In determining the appropriate sanction in discipline proceedings, whether a judge is repentant is treated as a predictor of whether the judge is likely to re-offend. There are cases in which a judge’s prompt acknowledgement of responsibility has made the difference between removal from and remaining on the bench. In 2014, however, remorse was too little, too late to prevent the removal of two judges.
The Indiana Supreme Court removed a judge for substantial administrative failures, inappropriate demeanor toward attorneys and court employees, and retaliating when she thought court staff had complained to or cooperated with the Commission on Judicial Qualifications. In the Matter of Brown, 4 N.E.3d 619 (Indiana 2014). The Court found “particularly egregious” that 10 defendants were not released from jail until three to 22 days after they should have been as a result of the judge’s failure to complete necessary paperwork and to adequately train and supervise court staff.
The Court stated that the judge’s post-hearing apology was “entitled to little mitigating weight” because she made it after putting “the Commission to its burden of proof at a lengthy hearing” and after failing to cooperate in the Commission investigation, including refusing to take an oath at her deposition. Also in aggravation, the Court noted that the judge “was not a novice” and others in the court system had attempted to assist her. “Regrettably,” the Court concluded, the judge’s “pattern of neglect, hostility, retaliation, and recalcitrance toward investigating officials indicates an unwillingness or inability on her part to remedy deficiencies, alone or with others’ assistance.”
The Florida Supreme Court removed a judge for operating a for-profit business from her chambers on official time and using judicial resources and her judicial assistant; offering to sell the business’s products (books) in the courthouse to lawyers who appeared before her and courthouse employees; promoting the sale of the books on a web-site that included photographs of her in her robes; failing to pay state sales tax on the book sales and to register the name of her business under the fictitious name law; and a lack of candor during the investigation. Inquiry Concerning Hawkins, 151 So. 3d 1200 (Florida 2014).

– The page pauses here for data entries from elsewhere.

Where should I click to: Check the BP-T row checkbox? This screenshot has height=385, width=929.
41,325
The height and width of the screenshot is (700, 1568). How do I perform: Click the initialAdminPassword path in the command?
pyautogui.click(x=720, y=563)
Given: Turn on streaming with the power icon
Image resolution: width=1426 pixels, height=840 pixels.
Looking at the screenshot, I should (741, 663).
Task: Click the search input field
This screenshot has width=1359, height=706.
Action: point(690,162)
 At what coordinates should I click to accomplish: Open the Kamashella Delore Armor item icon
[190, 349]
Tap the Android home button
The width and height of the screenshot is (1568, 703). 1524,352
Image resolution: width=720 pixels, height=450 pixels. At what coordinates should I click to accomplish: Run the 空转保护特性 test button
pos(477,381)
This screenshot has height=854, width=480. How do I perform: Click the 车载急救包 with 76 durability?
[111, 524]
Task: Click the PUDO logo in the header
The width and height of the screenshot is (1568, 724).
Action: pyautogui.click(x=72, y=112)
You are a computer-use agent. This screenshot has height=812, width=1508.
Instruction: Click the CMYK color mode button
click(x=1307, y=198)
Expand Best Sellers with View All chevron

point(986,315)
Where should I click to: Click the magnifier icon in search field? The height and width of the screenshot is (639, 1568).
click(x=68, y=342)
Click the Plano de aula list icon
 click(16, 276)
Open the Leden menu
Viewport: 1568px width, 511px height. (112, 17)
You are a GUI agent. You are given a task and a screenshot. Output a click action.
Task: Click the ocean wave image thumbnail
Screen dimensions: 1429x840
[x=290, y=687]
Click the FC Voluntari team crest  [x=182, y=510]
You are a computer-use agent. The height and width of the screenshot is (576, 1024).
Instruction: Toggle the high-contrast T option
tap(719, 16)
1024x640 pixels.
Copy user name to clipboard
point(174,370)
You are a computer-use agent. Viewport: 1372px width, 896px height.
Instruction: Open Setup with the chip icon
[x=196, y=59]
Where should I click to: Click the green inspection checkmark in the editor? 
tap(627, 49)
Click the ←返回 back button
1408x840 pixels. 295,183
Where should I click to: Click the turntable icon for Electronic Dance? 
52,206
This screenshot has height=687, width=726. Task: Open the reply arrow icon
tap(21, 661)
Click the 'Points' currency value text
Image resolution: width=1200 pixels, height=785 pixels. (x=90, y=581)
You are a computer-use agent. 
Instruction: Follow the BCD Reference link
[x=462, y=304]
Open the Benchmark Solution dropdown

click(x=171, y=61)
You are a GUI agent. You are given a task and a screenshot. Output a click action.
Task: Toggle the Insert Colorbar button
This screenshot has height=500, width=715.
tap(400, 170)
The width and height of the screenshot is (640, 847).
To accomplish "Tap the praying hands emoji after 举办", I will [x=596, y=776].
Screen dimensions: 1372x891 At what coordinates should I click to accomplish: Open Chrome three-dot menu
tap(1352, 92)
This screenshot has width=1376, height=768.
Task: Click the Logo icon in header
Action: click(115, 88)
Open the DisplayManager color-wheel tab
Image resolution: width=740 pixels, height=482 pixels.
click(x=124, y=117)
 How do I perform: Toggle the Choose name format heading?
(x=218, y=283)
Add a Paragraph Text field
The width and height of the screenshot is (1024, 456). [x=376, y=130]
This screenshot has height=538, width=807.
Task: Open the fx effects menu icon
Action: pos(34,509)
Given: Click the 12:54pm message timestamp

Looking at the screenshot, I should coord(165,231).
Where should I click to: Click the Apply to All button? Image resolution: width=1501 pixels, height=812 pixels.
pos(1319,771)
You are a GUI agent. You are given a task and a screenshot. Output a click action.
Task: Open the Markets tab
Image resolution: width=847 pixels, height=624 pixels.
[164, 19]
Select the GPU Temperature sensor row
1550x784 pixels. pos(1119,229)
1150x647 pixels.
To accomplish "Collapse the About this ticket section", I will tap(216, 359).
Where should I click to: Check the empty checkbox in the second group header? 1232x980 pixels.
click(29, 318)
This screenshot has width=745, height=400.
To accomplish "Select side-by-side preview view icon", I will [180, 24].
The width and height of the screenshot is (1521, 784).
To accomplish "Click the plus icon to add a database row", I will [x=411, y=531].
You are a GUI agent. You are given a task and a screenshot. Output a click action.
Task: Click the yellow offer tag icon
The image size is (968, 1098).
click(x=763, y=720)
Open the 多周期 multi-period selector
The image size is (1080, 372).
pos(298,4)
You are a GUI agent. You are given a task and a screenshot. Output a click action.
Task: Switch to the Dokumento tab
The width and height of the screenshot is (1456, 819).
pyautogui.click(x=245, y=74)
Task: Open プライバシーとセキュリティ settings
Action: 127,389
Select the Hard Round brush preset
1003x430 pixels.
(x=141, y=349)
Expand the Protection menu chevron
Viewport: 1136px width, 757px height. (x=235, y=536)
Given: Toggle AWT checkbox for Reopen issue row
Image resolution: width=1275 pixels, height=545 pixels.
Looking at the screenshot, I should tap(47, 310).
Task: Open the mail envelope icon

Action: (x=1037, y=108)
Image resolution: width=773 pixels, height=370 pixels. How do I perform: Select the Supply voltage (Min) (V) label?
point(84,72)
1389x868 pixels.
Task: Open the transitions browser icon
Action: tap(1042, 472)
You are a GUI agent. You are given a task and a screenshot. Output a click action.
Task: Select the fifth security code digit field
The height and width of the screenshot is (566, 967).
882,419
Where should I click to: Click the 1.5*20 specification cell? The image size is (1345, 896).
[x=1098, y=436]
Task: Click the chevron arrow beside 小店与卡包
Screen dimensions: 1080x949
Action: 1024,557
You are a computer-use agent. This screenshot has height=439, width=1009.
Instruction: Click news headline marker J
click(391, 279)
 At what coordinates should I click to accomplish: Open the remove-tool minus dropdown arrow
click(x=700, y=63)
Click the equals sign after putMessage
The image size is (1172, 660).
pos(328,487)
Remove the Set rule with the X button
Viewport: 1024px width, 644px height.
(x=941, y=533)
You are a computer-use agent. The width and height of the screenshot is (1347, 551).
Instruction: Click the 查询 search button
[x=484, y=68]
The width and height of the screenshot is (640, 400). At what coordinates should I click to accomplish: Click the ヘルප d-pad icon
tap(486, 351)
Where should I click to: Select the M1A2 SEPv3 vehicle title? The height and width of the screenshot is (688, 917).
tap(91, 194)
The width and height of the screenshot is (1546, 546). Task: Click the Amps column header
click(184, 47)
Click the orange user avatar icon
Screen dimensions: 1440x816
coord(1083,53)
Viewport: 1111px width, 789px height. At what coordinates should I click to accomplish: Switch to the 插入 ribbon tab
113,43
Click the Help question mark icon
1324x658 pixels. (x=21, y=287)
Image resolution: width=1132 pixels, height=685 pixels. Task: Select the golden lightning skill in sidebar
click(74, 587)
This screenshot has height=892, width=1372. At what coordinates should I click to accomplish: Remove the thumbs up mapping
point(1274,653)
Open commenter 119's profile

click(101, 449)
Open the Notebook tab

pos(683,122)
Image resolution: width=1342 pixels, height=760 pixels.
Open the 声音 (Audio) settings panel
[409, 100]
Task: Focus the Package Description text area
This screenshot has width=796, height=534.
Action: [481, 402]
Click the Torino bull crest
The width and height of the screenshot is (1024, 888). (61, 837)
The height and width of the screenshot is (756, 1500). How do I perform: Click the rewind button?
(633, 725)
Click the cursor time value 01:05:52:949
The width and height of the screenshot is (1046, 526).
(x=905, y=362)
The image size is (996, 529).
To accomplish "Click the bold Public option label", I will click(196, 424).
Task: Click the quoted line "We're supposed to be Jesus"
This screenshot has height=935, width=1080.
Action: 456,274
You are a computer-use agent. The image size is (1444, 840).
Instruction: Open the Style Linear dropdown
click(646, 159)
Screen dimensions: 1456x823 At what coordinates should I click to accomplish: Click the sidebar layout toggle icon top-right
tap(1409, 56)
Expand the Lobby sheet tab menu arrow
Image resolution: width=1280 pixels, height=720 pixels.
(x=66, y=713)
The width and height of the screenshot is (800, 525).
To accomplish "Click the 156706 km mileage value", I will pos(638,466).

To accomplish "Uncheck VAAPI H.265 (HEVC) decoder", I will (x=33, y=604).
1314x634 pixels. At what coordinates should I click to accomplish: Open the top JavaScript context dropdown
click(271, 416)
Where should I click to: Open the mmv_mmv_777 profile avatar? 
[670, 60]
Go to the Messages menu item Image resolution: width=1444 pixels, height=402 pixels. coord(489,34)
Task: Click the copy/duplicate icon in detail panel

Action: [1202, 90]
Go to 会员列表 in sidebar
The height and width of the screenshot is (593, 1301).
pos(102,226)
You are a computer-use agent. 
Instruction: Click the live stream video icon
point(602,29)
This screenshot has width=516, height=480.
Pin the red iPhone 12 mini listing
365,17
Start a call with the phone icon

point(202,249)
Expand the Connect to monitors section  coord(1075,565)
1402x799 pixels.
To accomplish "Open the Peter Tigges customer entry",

The Court noted that the judge had not accepted responsibility for her actions or acknowledged their impropriety until her response to the Court’s second order to show cause why she should not be removed. The Court concluded that her belated apology when faced with removal “fails to overcome the grievous nature of her conduct during this proceeding, which was ‘fundamentally inconsistent with the responsibilities of judicial office’ and which ‘struck at the heart of judicial integrity.’” Thus, it concluded, her “prior record of service and good intentions” did not outweigh her misconduct.